Out of the Payne-Aldrich episode flowed Taft's campaign for Canadian reciprocity and the initiative of 1911. Since O'Toole does not regard the tariff as significant, she misses the way Roosevelt waffled on the question until he came out against the executive agreement during 1911-1912. As Richard C. Baker showed in his 1941 volume, The Tariff Under Roosevelt and Taft, Roosevelt's opposition to the Canadian initiative proved a large element in his electoral appeal in such farm-oriented border states as Minnesota, Michigan, and Washington in 1912.
Convinced that Taft was an inept president, O'Toole does not give him enough credit for his shrewd tactics in denying Roosevelt the nomination in 1912. When Charles D. Hilles became Taft's secretary in 1911, he led an adept effort to round up delegates for the president well before the Republican National Convention. Though O'Toole used the Hilles papers, she missed the significance of Hilles's work which put Roosevelt at a serious disadvantage throughout the winter and spring of 1912 in the fight for the nomination.

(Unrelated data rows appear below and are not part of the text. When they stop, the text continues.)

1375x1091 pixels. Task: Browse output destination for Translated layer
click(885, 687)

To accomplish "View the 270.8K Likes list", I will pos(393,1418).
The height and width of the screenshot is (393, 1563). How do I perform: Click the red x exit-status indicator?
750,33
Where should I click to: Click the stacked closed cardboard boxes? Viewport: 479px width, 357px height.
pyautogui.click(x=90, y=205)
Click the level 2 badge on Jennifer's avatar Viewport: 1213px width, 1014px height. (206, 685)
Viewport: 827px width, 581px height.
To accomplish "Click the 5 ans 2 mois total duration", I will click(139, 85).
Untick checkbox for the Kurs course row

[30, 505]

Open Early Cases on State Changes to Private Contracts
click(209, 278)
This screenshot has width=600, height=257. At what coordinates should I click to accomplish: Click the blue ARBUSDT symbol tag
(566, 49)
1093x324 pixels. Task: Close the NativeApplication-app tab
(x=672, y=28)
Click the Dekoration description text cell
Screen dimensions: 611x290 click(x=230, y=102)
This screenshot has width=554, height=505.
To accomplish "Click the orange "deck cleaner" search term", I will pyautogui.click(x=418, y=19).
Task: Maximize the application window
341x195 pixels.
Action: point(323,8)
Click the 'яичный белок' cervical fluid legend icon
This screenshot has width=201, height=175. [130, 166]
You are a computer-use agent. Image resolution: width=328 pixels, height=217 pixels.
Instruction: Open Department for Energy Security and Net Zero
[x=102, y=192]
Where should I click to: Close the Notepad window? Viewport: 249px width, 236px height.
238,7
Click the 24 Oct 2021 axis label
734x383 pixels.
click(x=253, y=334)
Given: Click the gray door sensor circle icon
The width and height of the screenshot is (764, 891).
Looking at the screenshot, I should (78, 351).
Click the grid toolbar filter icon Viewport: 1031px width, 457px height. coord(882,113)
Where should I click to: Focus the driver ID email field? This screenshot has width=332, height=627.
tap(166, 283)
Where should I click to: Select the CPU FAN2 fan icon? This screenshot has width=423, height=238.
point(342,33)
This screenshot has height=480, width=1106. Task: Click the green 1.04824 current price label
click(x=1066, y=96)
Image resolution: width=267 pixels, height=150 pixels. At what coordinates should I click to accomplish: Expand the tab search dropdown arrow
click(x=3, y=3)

O'Toole's treatment of the 1912 campaign between Woodrow Wilson and Roosevelt is also incomplete. Louis Brandeis's influence on Wilson's New Freedom does not even rate a mention. Nor does she examine in depth the complexities of Roosevelt and the New Nationalism or the way in which Wilson adopted many aspects of Roosevelt's program before the 1916 presidential contest. Roosevelt was first and always a political leader, but O'Toole seems uncomfortable when he plays that role. Sometime in the future an historian will tackle a study of Roosevelt as a politician, much as John M. Blum did in The Republican Roosevelt half a century ago. When that occurs, there may be at last a fresh narrative that addresses Roosevelt in the capacity that made him a major figure in American history in and out of the White House.
O'Toole joins other non-professional historians who have deemed Theodore Roosevelt a fascinating subject. From Carleton Putnam to Edmund Morris to Patricia O'Toole, these writers underscore how intriguing Americans have found and still find the twenty-sixth president. With political history now a discredited craft in the profession, Roosevelt may have to wait yet longer for a biography that combines a knowledge of historiographical issues, a mastery of primary sources, and analytic insight about his mercurial character. That writer will find When Trumpets Call, a useful addition to the Roosevelt literature but not a reliable guide to how Roosevelt waged his final campaigns in the public arena.
Note
[1]. Taft to Roosevelt, November 7, 1908, William Howard Taft Papers, Library of Congress.